FAMILIES OF SUSPECTED DRAFT EVADERS FACE COLLECTIVE PUNISHMENT IN ERITREA
For more than 25 years the government of Eritrea has maintained a policy of indefinite military service, including compulsory military conscription. According to a new report by Human Rights Watch, in recent months Eritrean authorities have increasingly cracked down on and collectively punished the relatives of thousands of people alleged to be evading forced conscription. Since mid-2022 security forces have set up checkpoints and gone door-to-door to identify draft evaders or deserters. At times, family members of suspected draft evaders, including elderly parents and women with young children, have been arbitrarily detained and evicted to pressure their participation in the mobilization drive. A witness quoted in the report said, “This is happening in literally every neighborhood in [the capital of] Asmara… Every household that has a member who could be conscripted has been visited.” Government forces in rural communities have also reportedly confiscated livestock, prevented people from harvesting crops, forcibly closed shops and withheld ration cards in an attempt to force families to turn evaders in.

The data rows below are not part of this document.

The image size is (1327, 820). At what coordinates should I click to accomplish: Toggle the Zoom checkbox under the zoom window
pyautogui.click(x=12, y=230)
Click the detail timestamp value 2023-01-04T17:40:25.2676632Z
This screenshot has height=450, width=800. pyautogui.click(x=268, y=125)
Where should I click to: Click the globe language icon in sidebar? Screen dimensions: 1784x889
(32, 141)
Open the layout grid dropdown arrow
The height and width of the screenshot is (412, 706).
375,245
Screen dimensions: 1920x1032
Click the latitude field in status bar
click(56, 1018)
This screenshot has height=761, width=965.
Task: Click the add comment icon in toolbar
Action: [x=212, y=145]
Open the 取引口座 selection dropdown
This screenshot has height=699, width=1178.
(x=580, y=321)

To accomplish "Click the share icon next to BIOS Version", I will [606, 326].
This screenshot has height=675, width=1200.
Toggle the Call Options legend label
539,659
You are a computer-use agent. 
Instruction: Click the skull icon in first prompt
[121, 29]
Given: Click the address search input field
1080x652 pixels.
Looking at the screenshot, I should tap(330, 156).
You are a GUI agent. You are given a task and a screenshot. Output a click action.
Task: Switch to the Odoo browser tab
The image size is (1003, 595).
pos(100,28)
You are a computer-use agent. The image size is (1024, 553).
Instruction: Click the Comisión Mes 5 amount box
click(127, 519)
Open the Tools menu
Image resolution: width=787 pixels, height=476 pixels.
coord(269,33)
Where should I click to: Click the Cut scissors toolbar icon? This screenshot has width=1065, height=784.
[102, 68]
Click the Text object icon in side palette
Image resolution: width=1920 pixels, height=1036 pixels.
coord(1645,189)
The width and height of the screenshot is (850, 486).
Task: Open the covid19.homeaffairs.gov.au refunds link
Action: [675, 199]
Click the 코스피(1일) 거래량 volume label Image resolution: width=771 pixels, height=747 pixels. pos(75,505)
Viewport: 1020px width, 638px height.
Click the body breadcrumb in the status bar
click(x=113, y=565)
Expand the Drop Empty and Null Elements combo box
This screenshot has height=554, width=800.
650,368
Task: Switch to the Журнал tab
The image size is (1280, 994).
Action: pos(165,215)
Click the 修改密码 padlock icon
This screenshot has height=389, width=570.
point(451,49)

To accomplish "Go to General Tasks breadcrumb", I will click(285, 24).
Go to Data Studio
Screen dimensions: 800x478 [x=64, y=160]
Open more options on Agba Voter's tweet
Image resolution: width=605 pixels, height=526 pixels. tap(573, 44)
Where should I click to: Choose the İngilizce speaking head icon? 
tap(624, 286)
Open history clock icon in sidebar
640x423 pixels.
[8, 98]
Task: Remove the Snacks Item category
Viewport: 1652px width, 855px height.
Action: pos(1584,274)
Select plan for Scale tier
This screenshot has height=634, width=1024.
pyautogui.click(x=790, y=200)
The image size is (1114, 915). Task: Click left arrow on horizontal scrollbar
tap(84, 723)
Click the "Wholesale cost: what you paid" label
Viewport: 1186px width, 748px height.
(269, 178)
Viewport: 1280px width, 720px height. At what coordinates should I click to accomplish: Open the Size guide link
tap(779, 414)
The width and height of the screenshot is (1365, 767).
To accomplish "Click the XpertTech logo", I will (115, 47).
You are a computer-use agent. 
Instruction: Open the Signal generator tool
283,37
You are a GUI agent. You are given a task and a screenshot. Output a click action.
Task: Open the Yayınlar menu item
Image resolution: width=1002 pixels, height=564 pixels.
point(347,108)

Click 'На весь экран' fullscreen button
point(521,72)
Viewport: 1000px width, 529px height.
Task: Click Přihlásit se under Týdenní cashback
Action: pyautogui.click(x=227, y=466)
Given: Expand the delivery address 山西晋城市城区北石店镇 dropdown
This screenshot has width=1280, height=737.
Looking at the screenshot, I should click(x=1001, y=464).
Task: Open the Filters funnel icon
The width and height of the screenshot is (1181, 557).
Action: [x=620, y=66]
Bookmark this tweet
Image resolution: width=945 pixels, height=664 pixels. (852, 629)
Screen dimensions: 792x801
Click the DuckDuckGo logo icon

While an 18-month-long military training and national service are legally mandated for all Eritreans, it routinely lasts much longer, and in some cases years or decades. In 2016 the UN Human Rights Council-mandated Commission of Inquiry (CoI) on Eritrea found that likely crimes against humanity have been committed in detention facilities, military training camps and other locations across the country, including enslavement, imprisonment, enforced disappearance, torture, persecution and murder. The CoI also reported that high-level officials authorized sexual violence as a method of punishment at compulsory military service camps, concluding that these crimes amount to sexual slavery and torture.
One reason Eritrean authorities are engaging in a mobilization drive and strictly enforcing the compulsory conscription program is Eritrea’s role in the conflict in neighboring Ethiopia’s northern Tigray region. Since the conflict started in November 2020 the Eritrean government has carried out a series of roundups for more troops, which have intensified as the conflict in Tigray escalated, according to Human Rights Watch. Once deployed to Ethiopia, Eritrean forces have consistently been accused of committing war crimes and crimes against humanity. In a rare public statement on the conflict, on 9 February Eritrean President Isaias Afwerki refuted the claims of abuses in Tigray as “misinformation” and “fantasy” and asserted his country has “no intention of interfering” in the peace process in Ethiopia.
Sarah Hunter, Horn of Africa expert at the Global Centre for the Responsibility to Protect, said, “The Eritrean government has not only committed atrocities against its own people but also committed some of the worst crimes in Tigray. The international community, particularly the UN Human Rights Council, should maintain its scrutiny of Eritrea’s human rights situation and push the government to cooperate with the Special Rapporteur on Eritrea.”